All that is
A great deal
I've already envisioned my life with you. You'd Arrive home from work and I'd be in our beautifully decorated living room filled with pieces from all our travels. I'd be with a group of friends. I'd hear your car pulling in and my face would light up with excitement, "Adm is home" I'd say to myself with a sudden smile, rushing to the door - a total contrast from the demeanour I displayed around them moments earlier. I'd let you in, buoyantly kissing and cuddling you, burrowing myself under your arm. You'd smile a smile of self satisfaction and contentment. This is everything you've ever wanted - the adoration, the warmth. Then you walk into our living room where my friends see you for the first time. You're six foot 7 and they're taken by this fact, of course. Meanwhile I shamelessly relish their reactions, enjoying how their eyes roam over your face and your body just a touch too long. I suppress a smile at the stares and the lingering silence and you also seem to be doing the same. Your presence commands attention, yet your disposition is warm and unassuming. Amidst the buzz of my friends' unuttered chatter our own eyes meet and we both succumb to the smiles that we were suppressing.

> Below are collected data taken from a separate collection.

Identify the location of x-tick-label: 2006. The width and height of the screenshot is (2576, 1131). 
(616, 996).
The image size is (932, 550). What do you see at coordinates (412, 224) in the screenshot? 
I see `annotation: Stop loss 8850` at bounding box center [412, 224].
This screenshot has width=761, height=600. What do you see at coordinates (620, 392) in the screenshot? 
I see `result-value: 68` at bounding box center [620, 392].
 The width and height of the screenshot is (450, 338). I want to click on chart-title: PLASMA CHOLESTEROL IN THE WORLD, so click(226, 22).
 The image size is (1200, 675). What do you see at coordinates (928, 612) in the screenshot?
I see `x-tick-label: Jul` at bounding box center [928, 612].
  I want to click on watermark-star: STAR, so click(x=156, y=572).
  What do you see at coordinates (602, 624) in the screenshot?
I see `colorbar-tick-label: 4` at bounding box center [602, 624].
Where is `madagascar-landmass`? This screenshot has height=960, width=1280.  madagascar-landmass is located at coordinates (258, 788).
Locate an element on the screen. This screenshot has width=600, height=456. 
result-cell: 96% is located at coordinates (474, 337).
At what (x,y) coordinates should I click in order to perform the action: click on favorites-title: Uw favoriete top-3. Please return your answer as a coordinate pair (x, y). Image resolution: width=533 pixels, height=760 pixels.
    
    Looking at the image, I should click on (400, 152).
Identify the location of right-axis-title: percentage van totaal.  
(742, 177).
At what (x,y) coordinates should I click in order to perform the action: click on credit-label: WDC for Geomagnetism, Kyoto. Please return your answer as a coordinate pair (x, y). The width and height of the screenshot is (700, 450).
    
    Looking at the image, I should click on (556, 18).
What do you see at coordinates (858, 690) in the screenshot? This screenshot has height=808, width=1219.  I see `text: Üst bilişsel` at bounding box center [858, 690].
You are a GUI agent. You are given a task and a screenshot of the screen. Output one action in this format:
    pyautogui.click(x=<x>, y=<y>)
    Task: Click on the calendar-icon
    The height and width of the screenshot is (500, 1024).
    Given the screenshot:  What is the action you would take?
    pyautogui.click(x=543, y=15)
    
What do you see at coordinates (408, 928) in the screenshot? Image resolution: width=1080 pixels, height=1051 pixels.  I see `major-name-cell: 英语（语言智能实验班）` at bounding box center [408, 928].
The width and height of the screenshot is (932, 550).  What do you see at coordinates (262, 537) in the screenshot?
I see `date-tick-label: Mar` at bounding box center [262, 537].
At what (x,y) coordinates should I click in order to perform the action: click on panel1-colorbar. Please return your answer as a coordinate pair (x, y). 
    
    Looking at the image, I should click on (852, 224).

Or how about the one where I meet your elder sister and the two of us bond instantly over how much joy we get from needling you. I tell her she's worse than I am, teasing her about how she won't leave you alone. Or how well I get on with your mum. We talk about literature and history, i impress her with my knowledge and opinions, displaying my intelligence in such a way that both asserts my strength of mind and reveres her own. You see? Now I keep getting this feeling at the bottom of my chest which I imagine is what a mild panic attack feels like, at the thought that you don't feel the same way about me as I feel about u - it seems I have invested such a great deal in the magnificence of our future together and in so little time, that I fear it may be too late to go back without causing myself a great deal of harm. Lord help me.